イタズラ成功みたいにしたり顔で笑う萩原と、全く気にもしてない香織。隣にいた松田は「ンなことだろうと思った」って気だるそうに欠伸をしていて・・・。


何それ、私だけ置いてけぼりみたいじゃん!!


「萩原誘うなんて聞いてないんだけど!」
「だって言ってないもん。てか普通に考えて誘えるの萩原くんぐらいしかいないでしょ」
「〜〜っ、香織他にも男友達いるのになんで・・・っ、」
「変な男連れてきてアンタにちょっかい出されたら私が松田くんに怒られるじゃん、そんなのヤダし。それに私だってせっかく遊ぶならイケメンがいいもん」
「香織も目悪いんじゃないの?!」


「ほらほら、そんなに怒ってると可愛い顔が台無しだって♪ 全員揃ったしさっさと行こうぜ」
「私は怒ってても可愛いもん!!萩原に言われなくても行くし!」


そんなやり取りをしながら私達は電車に揺られながらナイトプールの催されているホテルへと向かった。






週末ってこともあってナイトプールは同年代の若者で賑わっていて、なまえと香織ちゃんは水着に着替えるなりプールサイドでカクテル片手に映えな写真を撮ることに一生懸命で。


系統の違う美人が2人並べばそりゃ目立つ。すれ違う奴らが男女問わずちらちらと2人に視線を向ける。当の本人達はそんなことは少しも気にしてなくて自分達の時間を楽しんでいる。

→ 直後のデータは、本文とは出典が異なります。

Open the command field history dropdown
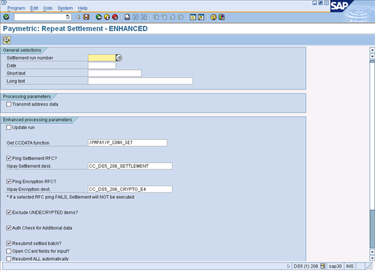 (x=68, y=17)
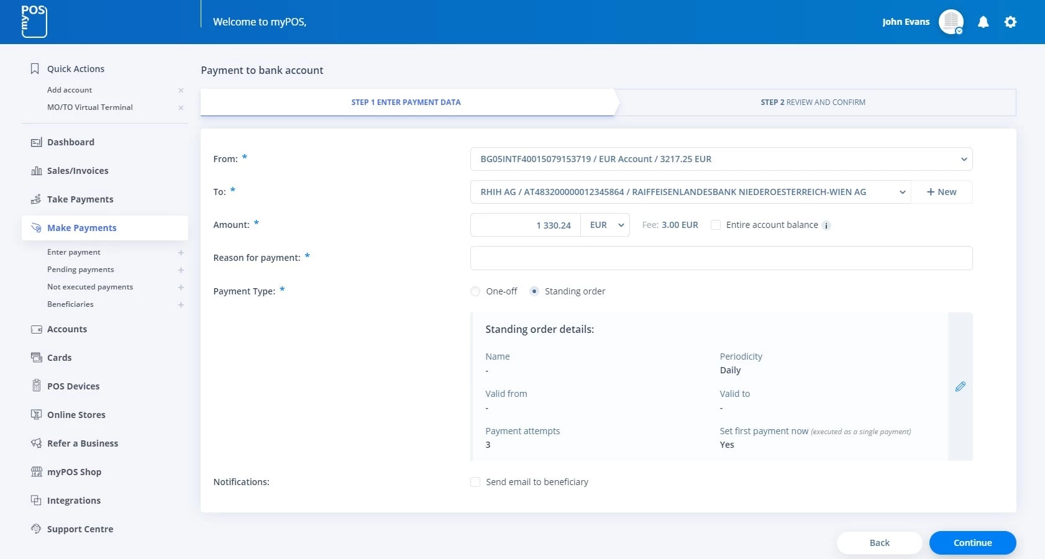Click the info icon beside Entire account balance
The width and height of the screenshot is (1045, 559).
coord(826,225)
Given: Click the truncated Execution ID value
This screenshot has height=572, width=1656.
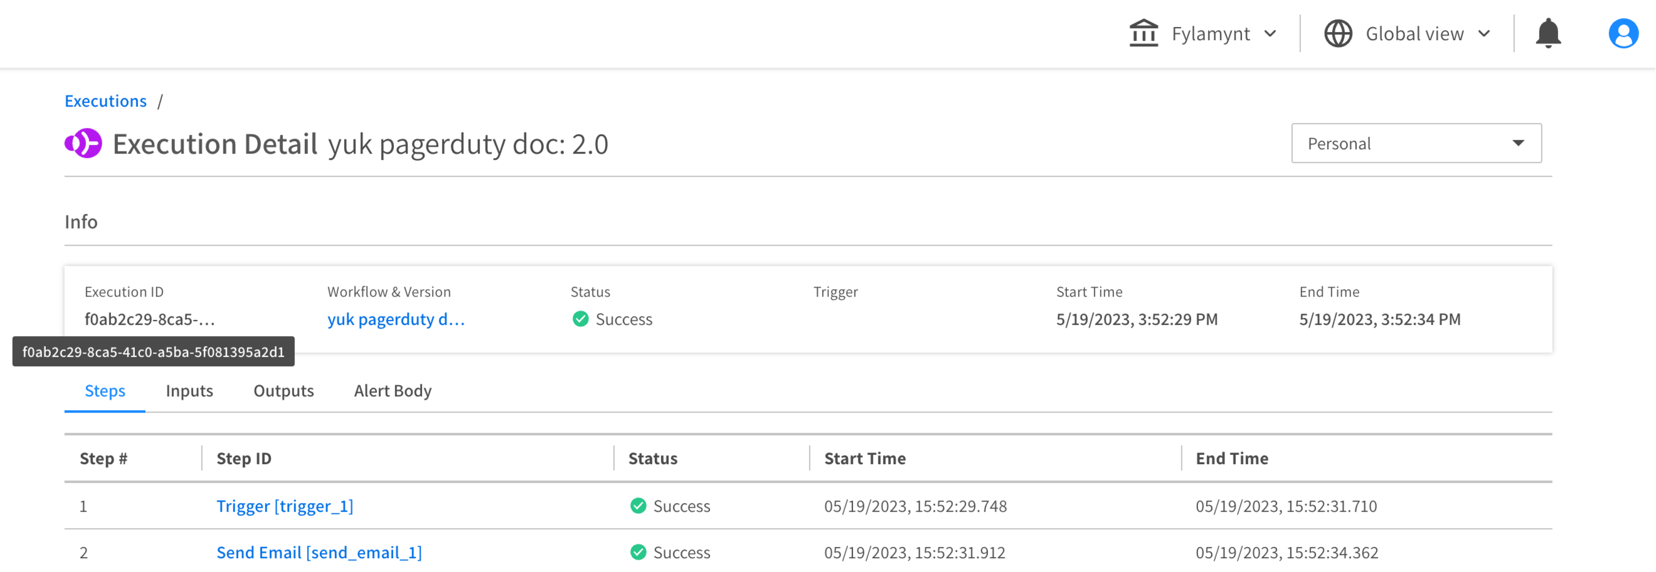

ちらりと隣を見ればぶすっとした顔でそんななまえの後ろ姿を見る陣平ちゃん。


「なーにそんな不貞腐れた顔してんだよ、お前は」
「別に不貞腐れた顔なんかしてねェし」


陣平ちゃんはそう言いながらビールをごくりと飲むと、ふいっと態とらしくなまえの方から視線を逸らす。


ホント分かりやすい奴。


「やっぱなまえも香織ちゃんも可愛いなぁ。可愛い女の子の水着姿見ながら飲む酒は美味いねぇ」
「・・・・・・、」
「ははっ、冗談だよ。んな怖い顔すんなって♪ 」


やっぱり分かりやすいしからかいがいのある奴だよな、こいつ。


陣平ちゃんからすればなまえの水着姿なんて他の誰にも見せたくないもんなわけで。ましてやこんな出会い目当ての野郎の巣窟みたいな場所なんて論外なんだろう。


「あの子達めっちゃ可愛くね?」
「やば!マジで可愛い!俺白の水着の子の方がタイプかも!」


すぐ近くで聞こえてきた野郎2人組の声。陣平ちゃんの周りにさっきまでとは比じゃないくらい不機嫌オーラが漂う。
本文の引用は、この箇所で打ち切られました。